- **Work to be completed**: Copy, word for word, the portion of the passage below on the origin of Flamin’ Hot Cheetos that lies between "After the investigation" and "recently been deleted.", inclusive.

- **Selected extract**:
▬▬▬▬▬▬

In a later email, another Frito-Lay lawyer, Susan Chao, wrote, “We know you and the Law Dept worked together to trademark ‘Flamin’ Hot’” but asked Greenfeld if she remembered who had invented the name. “I came up with the Flamin’ Hot name on my own,” Greenfeld replied.
The investigation soon came to an effective dead end. Montañez retired in March 2019. Carey, his corporate mentor, retired that same month.
The next month, Oliver wrote in an email that “Frito-Lay will continue to take the position that Flamin’ Hot Cheetos was created by a team of people and, as with all of our products, we do not credit one person with a product invention or flavor extension.”
Carey and Montañez appeared together soon after, at a June 2019 ceremony where Carey accepted a lifetime achievement award from the East Los Angeles Community Union. In a video created for the event, Montañez shifts his story, saying that it was Carey, and not Enrico, who created the motivational video that inspired him to create Flamin’ Hot Cheetos in the first place, though he has since returned to his version of the story featuring Enrico.
Carey currently sits on the board of the Home Depot, serves as executive chairman of the North Carolina textiles company Unifi and is on the board of a blank-check vehicle, Omnichannel Acquisition Corp.
Indra Nooyi, who was chairman and CEO of PepsiCo while Carey was running Frito-Lay and the Pepsi beverage business, has blurbed Montañez’s new memoir, calling it a “tour de force.” (Nooyi also retired in 2019.) Tom Greco, who took over at Frito-Lay once Carey moved to Pepsi, has also blurbed the book. Nooyi joined PepsiCo in 1994, and Greco worked in Frito-Lay’s Canadian division until the early 2000s.
Montañez has spent much of his time since retirement working the speaker circuit, according to his social media accounts, delivering keynotes at in-person and virtual events for organizations such as Prudential Financial, the Philadelphia Eagles, recruitment tech company Indeed, call center technology company Genesys, and at Pestworld 2019, the annual conference of the National Pest Management Assn.
After the investigation and his retirement, Montañez has also repeatedly posted to his social media accounts photographs of what he claims are original design materials for Flamin’ Hot Cheetos. Many have recently been deleted.

▬▬▬▬▬▬

- **Extracted information**:
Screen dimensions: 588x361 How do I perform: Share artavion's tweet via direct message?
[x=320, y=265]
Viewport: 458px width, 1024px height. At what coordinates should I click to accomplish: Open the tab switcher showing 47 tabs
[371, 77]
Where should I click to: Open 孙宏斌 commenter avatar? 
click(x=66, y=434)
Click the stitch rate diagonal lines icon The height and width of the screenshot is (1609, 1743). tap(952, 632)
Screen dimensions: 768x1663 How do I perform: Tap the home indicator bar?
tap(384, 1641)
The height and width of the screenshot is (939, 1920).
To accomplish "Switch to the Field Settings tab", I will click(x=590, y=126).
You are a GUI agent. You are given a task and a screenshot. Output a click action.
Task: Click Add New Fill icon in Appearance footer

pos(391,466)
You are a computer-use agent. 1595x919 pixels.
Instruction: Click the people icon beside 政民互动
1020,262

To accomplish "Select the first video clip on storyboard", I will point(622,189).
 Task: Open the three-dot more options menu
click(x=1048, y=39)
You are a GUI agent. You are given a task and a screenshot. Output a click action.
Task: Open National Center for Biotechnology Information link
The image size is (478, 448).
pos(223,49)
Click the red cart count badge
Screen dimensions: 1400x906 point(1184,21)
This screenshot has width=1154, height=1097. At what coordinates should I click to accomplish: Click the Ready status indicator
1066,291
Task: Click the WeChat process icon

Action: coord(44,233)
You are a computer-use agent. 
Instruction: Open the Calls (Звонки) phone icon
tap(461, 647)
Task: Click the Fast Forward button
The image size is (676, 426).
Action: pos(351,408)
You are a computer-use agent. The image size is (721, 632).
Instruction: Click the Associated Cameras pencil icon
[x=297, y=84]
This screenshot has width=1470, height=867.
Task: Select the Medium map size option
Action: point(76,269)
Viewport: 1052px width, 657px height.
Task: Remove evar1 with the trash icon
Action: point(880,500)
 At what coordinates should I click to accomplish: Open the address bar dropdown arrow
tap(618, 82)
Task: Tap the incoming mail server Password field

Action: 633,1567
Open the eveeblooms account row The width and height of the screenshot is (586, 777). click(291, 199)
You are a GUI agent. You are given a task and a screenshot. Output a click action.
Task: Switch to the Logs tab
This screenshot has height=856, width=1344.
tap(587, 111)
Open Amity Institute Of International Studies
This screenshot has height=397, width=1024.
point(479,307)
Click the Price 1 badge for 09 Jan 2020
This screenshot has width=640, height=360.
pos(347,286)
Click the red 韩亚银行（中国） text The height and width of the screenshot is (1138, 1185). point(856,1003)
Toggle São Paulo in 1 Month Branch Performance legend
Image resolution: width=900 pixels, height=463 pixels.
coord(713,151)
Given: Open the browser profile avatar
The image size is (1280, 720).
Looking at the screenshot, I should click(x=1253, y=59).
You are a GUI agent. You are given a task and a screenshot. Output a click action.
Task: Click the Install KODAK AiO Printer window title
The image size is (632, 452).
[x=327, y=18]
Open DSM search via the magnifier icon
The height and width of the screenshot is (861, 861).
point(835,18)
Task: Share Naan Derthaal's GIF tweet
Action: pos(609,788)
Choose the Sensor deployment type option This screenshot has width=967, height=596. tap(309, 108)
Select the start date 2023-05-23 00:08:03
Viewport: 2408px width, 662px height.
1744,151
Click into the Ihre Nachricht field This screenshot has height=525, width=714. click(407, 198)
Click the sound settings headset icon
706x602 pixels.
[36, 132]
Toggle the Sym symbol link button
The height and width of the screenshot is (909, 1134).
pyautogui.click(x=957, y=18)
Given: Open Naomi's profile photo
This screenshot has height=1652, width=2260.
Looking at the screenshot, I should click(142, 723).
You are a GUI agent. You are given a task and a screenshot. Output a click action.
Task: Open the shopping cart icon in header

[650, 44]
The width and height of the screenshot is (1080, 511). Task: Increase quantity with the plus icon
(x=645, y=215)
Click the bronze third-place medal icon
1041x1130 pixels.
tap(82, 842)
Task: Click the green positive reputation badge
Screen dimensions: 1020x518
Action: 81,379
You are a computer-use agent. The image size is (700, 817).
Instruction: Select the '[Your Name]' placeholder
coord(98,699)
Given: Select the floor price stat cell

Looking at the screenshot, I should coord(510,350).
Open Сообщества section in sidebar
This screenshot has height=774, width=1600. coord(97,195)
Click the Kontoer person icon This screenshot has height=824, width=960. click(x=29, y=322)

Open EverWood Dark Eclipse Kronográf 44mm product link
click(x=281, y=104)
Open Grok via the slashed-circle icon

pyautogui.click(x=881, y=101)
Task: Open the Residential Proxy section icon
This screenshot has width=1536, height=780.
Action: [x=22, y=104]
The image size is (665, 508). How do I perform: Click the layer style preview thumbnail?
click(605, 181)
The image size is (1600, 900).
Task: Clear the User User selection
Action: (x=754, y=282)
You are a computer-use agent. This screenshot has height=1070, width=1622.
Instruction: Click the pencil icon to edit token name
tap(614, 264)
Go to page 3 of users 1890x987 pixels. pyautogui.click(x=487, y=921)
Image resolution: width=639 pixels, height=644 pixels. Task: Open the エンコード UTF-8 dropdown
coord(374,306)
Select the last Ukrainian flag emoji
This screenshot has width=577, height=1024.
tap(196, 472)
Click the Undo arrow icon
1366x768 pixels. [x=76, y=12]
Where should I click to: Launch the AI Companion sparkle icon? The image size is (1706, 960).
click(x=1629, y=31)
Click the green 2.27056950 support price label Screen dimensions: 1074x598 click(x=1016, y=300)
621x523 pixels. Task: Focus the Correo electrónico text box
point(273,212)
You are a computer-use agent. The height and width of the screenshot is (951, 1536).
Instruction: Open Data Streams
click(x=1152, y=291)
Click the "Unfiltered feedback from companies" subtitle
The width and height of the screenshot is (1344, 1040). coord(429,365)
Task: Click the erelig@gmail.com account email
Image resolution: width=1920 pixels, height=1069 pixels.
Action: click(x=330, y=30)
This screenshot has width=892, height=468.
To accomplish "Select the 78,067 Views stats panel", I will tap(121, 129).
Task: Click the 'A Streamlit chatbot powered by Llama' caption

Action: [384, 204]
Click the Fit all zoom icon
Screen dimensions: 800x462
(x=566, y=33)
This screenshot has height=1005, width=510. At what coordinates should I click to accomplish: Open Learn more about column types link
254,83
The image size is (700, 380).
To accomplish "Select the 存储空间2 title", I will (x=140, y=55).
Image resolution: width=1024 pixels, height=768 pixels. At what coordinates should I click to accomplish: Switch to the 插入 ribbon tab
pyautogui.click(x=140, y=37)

▬▬▬▬▬▬

- **Task solution**:
After the investigation and his retirement, Montañez has also repeatedly posted to his social media accounts photographs of what he claims are original design materials for Flamin’ Hot Cheetos. Many have recently been deleted.